====== Text section

Some are clearly happy that their employer has moved production from Shenzhen to Sichuan.

"Sichuan is my hometown. I'm glad the workplace is closer to home," said a woman who only identified herself as Xiaomei.

Foxconn made headlines after 13 workers committed suicide at its Shenzhen plants this year. While the company cited personal reasons behind the suicides, media reports blamed long working hours and the monotonous lifestyle of workers who live in factory dormitories.

When asked if she is happy with her employer, Xiaomei looked as if the question had never occurred to her.

She then diverted the question to a colleague who replied: "Hmm, Yes, I am. I can eat hometown spicy cuisine in the canteen now."

Sichuan is a key source of labour for the mainland's coastal manufacturing hubs. After spending years working in hot southern cities like Shenzhen, the move to their home province was welcomed by many colleagues, according to the two workers.

The move had also been welcomed by inland governments including Sichuan and Henan, which competed to offer the best policies. Boosting the economic growth of their provinces is crucial for officials to obtain promotion.

============
====== Data shown

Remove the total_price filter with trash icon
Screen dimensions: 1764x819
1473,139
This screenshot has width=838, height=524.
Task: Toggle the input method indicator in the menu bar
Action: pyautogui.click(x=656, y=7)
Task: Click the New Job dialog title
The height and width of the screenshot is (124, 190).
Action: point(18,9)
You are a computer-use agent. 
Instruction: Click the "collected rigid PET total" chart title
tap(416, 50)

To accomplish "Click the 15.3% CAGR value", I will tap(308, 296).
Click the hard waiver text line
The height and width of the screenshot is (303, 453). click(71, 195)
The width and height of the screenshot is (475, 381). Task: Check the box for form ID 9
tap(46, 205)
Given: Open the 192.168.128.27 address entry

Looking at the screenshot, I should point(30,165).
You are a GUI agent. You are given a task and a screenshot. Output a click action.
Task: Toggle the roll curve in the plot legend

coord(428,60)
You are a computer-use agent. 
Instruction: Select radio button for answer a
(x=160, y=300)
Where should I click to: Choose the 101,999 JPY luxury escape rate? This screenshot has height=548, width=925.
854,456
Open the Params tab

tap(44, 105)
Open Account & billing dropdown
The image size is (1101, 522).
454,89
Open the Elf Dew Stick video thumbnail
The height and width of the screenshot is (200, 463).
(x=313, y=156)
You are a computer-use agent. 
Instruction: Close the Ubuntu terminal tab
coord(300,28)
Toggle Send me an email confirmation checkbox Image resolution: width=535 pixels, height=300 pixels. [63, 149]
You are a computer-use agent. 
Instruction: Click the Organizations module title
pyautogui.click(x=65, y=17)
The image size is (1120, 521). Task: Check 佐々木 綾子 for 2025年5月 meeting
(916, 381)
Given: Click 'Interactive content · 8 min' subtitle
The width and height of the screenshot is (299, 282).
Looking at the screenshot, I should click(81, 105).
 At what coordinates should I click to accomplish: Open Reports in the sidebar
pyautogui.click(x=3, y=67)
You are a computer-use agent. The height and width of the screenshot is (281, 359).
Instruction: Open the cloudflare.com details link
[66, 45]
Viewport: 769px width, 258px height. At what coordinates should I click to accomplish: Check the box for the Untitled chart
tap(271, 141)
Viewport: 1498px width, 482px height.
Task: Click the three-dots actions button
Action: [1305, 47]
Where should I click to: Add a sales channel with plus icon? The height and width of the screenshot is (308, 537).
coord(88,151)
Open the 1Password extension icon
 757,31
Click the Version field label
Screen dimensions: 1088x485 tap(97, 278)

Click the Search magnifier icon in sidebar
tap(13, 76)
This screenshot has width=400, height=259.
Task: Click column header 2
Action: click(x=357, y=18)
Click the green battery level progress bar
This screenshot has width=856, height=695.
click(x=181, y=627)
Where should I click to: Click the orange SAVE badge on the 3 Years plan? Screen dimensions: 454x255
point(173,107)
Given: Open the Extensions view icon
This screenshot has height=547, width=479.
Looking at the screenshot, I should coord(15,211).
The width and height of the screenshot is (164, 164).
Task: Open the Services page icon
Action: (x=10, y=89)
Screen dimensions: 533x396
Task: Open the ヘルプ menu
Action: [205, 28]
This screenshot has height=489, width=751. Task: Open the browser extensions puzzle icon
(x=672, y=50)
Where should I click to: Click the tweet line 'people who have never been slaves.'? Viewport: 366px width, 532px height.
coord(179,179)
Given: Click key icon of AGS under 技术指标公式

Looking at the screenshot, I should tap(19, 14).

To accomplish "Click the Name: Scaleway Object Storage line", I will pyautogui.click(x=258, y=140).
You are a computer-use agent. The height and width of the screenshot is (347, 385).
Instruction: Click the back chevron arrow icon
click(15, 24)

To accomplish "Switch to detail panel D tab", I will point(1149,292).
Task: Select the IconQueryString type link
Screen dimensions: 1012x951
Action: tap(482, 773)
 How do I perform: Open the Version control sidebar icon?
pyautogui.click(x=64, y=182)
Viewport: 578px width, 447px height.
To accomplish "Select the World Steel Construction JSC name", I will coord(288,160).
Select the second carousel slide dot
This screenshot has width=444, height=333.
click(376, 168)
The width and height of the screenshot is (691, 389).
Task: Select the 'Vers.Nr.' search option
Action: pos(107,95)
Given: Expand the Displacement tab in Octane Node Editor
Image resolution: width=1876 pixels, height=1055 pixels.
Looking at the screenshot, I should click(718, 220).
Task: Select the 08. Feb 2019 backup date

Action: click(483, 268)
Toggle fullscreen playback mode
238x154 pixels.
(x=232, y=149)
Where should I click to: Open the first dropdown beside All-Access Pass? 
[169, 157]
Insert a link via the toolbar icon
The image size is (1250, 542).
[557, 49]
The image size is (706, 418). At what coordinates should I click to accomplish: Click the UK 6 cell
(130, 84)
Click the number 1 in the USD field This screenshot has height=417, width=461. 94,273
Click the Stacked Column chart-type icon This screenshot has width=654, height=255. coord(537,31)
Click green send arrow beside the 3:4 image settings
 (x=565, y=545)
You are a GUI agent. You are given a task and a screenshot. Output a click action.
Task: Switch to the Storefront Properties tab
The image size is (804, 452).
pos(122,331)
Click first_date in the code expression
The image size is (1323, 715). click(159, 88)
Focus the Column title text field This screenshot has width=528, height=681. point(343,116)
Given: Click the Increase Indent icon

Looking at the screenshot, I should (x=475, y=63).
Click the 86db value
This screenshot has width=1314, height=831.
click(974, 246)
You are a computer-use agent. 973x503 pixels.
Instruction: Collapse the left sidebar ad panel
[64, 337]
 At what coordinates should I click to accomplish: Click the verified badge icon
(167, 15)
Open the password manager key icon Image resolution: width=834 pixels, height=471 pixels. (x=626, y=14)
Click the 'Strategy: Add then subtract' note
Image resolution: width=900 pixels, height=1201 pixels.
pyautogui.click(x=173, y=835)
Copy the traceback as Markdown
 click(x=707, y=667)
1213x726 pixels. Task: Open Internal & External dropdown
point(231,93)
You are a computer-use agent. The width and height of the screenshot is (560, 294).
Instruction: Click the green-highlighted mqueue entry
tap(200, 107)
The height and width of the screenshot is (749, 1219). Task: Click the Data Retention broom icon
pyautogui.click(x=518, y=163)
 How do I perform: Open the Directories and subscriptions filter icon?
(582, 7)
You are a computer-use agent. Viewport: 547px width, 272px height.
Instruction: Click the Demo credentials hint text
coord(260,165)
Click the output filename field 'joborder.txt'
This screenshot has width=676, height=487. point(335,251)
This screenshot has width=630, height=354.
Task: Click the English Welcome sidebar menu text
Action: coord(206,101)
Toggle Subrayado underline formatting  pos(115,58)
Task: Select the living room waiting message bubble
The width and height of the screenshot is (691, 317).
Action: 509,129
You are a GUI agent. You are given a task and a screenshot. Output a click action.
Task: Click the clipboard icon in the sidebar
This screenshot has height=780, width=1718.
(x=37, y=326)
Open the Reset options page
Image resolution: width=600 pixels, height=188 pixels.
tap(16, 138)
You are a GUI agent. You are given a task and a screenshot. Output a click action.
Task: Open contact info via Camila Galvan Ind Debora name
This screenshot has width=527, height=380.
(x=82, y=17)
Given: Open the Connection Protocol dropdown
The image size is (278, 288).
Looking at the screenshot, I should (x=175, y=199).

============

» Aim
Reproduce word for word the full news passage above about Foxconn workers and the company's move of production to Sichuan.

» Result below
Some are clearly happy that their employer has moved production from Shenzhen to Sichuan.

"Sichuan is my hometown. I'm glad the workplace is closer to home," said a woman who only identified herself as Xiaomei.

Foxconn made headlines after 13 workers committed suicide at its Shenzhen plants this year. While the company cited personal reasons behind the suicides, media reports blamed long working hours and the monotonous lifestyle of workers who live in factory dormitories.

When asked if she is happy with her employer, Xiaomei looked as if the question had never occurred to her.

She then diverted the question to a colleague who replied: "Hmm, Yes, I am. I can eat hometown spicy cuisine in the canteen now."

Sichuan is a key source of labour for the mainland's coastal manufacturing hubs. After spending years working in hot southern cities like Shenzhen, the move to their home province was welcomed by many colleagues, according to the two workers.

The move had also been welcomed by inland governments including Sichuan and Henan, which competed to offer the best policies. Boosting the economic growth of their provinces is crucial for officials to obtain promotion.